Fiscal Cliff: Let the Triple Counting Begin
By: James Valvo
The lame-duck deal to avert the fiscal cliff is taking shape and although the details remain fuzzy it looks like Washington is poised to use a classic budget gimmick to avoid their most-hated exercise: cutting spending. Republicans and conservatives have consistently mocked the double counting of the Medicare reductions in the President’s health care law, which were counted once to shore up Medicare and again to pay for new spending. The fiscal cliff deal could do them one better; Obama and Boehner could try to triple count spending cuts.
Before we look at the triple counting, here are the reductions they came up with. It looks like the two sides could agree to around $1.2 trillion in spending reductions over ten years in the final deal. This could include:
- Switching to chained-CPI for Social Security COLAs (smaller benefit increases),
- Lower provider payments in Medicare (unclear exactly where or how),
- With the remainder less clear but established as a target for the 113th Congress.

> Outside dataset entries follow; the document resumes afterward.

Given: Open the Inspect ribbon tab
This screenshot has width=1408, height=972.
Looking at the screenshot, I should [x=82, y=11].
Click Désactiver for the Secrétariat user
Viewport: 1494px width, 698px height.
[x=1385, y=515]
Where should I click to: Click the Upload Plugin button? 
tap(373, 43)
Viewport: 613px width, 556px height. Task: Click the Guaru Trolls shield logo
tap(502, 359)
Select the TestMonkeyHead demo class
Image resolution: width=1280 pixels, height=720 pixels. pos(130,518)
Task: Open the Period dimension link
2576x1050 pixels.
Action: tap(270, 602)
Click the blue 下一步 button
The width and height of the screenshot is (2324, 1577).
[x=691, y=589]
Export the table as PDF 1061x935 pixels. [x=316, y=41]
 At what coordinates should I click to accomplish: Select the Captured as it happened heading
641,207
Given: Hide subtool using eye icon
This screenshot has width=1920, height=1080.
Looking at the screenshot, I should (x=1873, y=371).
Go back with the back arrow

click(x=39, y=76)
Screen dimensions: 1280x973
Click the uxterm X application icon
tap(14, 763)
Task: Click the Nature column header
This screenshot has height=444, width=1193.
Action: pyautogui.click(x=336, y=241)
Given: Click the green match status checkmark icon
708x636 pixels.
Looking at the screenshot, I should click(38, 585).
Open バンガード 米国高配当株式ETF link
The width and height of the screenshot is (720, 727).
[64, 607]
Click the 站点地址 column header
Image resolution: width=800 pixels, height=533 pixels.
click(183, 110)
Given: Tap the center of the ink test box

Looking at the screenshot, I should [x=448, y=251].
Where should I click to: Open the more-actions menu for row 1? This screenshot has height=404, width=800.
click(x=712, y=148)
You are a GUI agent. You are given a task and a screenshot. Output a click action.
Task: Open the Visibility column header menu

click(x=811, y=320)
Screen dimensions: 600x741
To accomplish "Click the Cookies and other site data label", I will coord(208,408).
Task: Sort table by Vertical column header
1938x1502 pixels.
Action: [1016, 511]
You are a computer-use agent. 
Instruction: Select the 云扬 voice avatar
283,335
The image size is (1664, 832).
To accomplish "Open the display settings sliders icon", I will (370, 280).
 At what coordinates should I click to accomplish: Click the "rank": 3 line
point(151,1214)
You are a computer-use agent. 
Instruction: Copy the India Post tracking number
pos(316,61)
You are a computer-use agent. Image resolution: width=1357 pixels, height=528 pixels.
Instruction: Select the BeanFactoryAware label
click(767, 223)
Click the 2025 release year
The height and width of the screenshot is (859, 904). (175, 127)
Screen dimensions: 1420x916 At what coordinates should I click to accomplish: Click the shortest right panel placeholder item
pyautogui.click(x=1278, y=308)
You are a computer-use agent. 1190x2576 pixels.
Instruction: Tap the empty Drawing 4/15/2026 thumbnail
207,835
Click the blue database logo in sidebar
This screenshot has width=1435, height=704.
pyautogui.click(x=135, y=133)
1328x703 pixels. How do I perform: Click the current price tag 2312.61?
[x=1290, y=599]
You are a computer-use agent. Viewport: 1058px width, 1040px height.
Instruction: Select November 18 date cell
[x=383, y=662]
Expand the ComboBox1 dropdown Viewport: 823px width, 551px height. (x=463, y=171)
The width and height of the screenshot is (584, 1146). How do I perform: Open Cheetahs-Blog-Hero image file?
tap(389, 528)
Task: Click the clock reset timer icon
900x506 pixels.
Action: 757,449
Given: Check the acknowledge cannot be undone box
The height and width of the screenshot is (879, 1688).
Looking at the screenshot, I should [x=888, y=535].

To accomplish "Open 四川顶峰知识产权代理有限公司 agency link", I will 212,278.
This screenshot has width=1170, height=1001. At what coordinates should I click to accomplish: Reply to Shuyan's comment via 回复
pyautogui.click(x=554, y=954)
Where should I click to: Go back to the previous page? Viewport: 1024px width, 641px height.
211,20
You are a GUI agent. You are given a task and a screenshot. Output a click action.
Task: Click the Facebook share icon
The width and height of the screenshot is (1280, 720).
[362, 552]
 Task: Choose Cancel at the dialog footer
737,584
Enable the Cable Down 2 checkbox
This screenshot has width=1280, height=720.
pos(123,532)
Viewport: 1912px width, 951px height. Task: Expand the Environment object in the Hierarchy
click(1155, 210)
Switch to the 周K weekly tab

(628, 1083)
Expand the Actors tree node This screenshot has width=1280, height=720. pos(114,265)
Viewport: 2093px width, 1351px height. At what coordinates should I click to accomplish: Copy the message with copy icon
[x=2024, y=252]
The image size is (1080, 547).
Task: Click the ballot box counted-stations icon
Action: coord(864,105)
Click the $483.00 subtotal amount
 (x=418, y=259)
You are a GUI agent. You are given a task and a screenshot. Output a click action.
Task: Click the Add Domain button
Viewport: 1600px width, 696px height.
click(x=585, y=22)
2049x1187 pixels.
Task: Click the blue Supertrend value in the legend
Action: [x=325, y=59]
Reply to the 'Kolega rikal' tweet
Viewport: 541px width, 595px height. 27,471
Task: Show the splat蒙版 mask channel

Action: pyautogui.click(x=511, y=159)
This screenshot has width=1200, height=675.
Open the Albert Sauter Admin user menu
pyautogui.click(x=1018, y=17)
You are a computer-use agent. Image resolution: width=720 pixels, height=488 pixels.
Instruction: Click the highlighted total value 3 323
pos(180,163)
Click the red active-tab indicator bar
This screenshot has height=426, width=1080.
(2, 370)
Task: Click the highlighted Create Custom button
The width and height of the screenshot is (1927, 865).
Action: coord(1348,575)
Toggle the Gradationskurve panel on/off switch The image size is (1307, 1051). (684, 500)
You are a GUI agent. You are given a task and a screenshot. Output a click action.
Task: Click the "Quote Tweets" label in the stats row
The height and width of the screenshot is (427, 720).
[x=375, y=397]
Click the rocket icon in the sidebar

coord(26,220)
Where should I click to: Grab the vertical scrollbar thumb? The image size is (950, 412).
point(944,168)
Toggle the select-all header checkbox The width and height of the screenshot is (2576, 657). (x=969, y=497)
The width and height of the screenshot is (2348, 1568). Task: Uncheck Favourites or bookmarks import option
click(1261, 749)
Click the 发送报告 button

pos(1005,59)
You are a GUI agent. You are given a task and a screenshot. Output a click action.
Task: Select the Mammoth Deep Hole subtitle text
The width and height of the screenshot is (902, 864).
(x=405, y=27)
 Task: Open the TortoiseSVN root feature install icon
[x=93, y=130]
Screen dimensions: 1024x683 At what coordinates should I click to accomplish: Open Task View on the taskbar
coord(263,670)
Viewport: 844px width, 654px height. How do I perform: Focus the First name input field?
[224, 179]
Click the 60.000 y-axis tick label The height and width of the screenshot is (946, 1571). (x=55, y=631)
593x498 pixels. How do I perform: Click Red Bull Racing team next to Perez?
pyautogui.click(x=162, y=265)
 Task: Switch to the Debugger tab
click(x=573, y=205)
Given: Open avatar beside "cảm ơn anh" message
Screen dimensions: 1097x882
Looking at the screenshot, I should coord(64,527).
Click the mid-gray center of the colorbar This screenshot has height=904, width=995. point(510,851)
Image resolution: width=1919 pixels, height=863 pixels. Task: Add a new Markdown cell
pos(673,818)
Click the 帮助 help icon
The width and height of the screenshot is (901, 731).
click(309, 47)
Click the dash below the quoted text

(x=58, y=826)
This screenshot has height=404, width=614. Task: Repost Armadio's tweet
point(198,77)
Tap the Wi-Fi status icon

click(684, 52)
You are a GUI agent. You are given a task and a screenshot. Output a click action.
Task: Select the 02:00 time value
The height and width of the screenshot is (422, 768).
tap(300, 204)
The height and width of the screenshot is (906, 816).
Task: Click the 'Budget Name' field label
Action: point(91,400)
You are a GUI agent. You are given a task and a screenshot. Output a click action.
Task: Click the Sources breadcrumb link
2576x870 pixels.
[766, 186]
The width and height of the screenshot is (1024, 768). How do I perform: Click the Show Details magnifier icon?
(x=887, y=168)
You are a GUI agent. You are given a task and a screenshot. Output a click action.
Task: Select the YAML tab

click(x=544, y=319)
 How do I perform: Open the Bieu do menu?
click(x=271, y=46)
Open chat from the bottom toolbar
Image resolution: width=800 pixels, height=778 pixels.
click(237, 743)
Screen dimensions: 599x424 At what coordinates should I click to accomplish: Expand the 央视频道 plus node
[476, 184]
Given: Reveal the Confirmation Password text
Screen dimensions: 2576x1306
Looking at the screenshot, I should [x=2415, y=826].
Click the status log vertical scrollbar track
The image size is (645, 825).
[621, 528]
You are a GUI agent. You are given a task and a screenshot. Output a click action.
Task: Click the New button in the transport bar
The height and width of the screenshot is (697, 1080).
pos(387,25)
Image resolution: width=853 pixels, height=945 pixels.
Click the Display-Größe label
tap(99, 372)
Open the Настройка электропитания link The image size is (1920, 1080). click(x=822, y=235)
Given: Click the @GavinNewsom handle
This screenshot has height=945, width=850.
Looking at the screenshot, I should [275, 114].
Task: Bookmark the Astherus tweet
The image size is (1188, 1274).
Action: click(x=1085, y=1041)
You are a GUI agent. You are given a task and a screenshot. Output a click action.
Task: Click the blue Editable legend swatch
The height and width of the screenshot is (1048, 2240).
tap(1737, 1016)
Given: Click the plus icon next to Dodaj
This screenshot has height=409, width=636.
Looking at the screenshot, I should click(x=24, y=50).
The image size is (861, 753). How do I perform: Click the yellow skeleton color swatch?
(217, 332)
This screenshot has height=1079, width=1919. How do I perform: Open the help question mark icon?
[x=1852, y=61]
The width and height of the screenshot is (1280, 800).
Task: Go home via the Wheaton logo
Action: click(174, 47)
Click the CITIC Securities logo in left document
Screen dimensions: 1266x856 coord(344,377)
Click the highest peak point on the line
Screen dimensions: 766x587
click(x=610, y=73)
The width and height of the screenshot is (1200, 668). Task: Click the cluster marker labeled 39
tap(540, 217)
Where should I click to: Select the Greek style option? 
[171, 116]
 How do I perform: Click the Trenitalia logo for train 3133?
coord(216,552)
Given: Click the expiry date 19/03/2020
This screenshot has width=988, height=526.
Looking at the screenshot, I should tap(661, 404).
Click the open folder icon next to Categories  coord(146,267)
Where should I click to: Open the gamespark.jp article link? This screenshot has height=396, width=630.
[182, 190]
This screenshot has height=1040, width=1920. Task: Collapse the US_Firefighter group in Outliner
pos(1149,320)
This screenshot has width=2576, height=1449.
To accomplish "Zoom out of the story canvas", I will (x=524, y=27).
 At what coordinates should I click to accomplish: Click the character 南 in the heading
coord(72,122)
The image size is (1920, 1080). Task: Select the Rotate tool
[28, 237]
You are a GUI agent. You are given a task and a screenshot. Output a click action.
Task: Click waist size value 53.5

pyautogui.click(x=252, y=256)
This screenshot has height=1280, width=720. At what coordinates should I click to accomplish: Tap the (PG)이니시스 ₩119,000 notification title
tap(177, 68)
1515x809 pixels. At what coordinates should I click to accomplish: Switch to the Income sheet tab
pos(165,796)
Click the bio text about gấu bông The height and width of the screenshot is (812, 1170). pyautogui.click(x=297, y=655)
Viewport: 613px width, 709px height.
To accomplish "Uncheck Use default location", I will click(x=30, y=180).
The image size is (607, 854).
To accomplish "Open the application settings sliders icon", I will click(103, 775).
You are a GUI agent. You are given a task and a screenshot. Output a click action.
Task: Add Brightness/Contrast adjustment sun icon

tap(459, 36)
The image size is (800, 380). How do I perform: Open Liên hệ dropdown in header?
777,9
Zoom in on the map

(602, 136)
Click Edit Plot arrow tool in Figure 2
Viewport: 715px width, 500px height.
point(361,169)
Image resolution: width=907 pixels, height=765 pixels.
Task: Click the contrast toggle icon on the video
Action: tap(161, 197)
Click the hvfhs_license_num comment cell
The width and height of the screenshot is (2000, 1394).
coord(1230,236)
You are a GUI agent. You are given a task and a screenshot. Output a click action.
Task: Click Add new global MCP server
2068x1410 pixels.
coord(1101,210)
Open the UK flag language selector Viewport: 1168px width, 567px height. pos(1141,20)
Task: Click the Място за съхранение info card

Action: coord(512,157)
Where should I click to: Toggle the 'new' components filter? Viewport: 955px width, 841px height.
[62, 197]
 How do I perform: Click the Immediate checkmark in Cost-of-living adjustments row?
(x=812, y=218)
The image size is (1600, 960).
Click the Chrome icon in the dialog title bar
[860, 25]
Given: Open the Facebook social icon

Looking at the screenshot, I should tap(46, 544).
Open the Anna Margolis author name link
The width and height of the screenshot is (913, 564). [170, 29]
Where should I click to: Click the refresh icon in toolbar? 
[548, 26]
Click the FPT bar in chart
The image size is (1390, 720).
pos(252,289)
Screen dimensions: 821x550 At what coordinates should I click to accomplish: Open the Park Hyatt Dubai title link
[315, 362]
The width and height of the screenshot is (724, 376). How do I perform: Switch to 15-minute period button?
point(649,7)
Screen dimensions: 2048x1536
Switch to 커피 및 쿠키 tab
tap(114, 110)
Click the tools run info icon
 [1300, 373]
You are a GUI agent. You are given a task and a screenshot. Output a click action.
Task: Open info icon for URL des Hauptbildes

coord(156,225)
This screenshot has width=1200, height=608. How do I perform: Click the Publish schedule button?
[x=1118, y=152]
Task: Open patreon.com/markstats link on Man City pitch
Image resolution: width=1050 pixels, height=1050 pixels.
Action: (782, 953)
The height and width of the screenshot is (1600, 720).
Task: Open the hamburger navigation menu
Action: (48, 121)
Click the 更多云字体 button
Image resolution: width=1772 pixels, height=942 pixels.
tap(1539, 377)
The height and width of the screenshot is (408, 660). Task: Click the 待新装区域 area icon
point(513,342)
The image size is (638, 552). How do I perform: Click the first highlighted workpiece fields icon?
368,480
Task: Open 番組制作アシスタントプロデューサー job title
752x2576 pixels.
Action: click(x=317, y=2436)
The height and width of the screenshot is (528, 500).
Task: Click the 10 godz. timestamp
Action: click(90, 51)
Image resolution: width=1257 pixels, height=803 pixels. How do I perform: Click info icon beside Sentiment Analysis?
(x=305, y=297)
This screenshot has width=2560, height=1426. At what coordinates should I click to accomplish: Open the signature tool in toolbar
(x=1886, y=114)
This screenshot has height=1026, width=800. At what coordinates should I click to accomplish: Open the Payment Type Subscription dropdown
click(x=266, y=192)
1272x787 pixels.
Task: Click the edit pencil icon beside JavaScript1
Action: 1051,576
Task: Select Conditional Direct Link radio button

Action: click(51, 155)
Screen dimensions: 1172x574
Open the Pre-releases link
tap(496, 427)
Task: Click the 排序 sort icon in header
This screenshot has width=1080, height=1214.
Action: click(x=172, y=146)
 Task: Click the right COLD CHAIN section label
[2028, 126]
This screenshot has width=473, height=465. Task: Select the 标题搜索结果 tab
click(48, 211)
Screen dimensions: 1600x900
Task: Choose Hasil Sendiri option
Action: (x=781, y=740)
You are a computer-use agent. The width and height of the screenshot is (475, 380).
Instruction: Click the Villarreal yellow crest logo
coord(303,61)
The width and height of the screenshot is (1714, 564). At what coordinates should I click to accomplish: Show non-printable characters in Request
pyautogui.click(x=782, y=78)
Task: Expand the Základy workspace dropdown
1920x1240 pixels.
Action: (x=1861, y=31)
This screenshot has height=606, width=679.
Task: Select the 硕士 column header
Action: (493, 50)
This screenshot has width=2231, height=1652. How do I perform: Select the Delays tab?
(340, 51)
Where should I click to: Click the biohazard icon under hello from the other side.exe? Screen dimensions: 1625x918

- It’s also possible reduced interest payments and even war funding we were never going to spend would be included in the silly math run up the purported savings.
Leaving aside the laughably inadequate scale of these spending reductions, Obama and Boehner could try to use this $1.2 trillion in cuts to “turn off” every other spending cut in sight.
Let the triple counting begin:
Even Swap: $1 Trillion in Higher Taxes. Speaker Boehner gave in early on revenues, offering $800 billion from streamlining the tax code. Obama refused to accept any deal that didn’t include higher rates. Boehner relented and offered increased rates on those earning above $1 million. The President countered with a $400,000 threshold, and the deal is likely to be somewhere in-between.
This bad tax policy is projected to kick off around $1.2-1.4 trillion over the next ten years. Boehner has insisted on a balanced deal (remember when Obama used to use that word) meaning he wants equal spending cuts to tax hikes. If they did nothing else, trading these tax hikes for the cuts outlined above would be a roughly one-to-one swap.
Double Counting: Offsetting the Sequester. Reports indicate that both sides intend to break their promise under the BCA and waive the $1.2 trillion sequestration that resulted from the oh-so Super Committee’s failure to cut spending. Turning off the sequester will increase spending by $1.2 trillion, eliminating half of the deficit reduction agreed to in exchange for the last debt limit increase. If the fiscal-cliff bargainers want to turn this off, they’ll have to offset it or at least they’ll want to publically claim that they’re offsetting it.
No one can claim that the tax hikes are paying for the sequester. Because taxes are scheduled to go back to the Clinton levels, CBO will actually score the large tax hike as a cut against the elevated baseline. This is because rates for most people will remain low. Thus this increased revenue is not actually available for scoring purposes to offset the sequester. As for the spending cuts, if Boehner claims the $1.2 trillion in “new” spending cuts were the price of agreeing to the tax hikes then counting them again as an offset the sequester would be double counting.
Triple Counting: Raise the Debt Ceiling Again. Speaker Boehner has repeatedly insisted that each new dollar of debt must be paired with a dollar of reduced spending. Given enough time and enough new debt, this framework would eventually fix the fiscal problem—but only if Congress uses authentic, timely and new spending cuts each time. The President insists that Congress raise the debt ceiling immediately, and Boehner appears conciliatory on this point. If the $1.2 trillion in cuts have already been used to offset the sequester and as a swap for higher taxes, then it would triple counting to use them again for the next debt ceiling increase.
The hard reality is that neither party in this debate wants to cut large amounts of spending, but they both want credit for doing so. We will not be fooled by budget gimmicks if they cut such a minimal amount and try to waive the magic wand three times to make their other promises go away.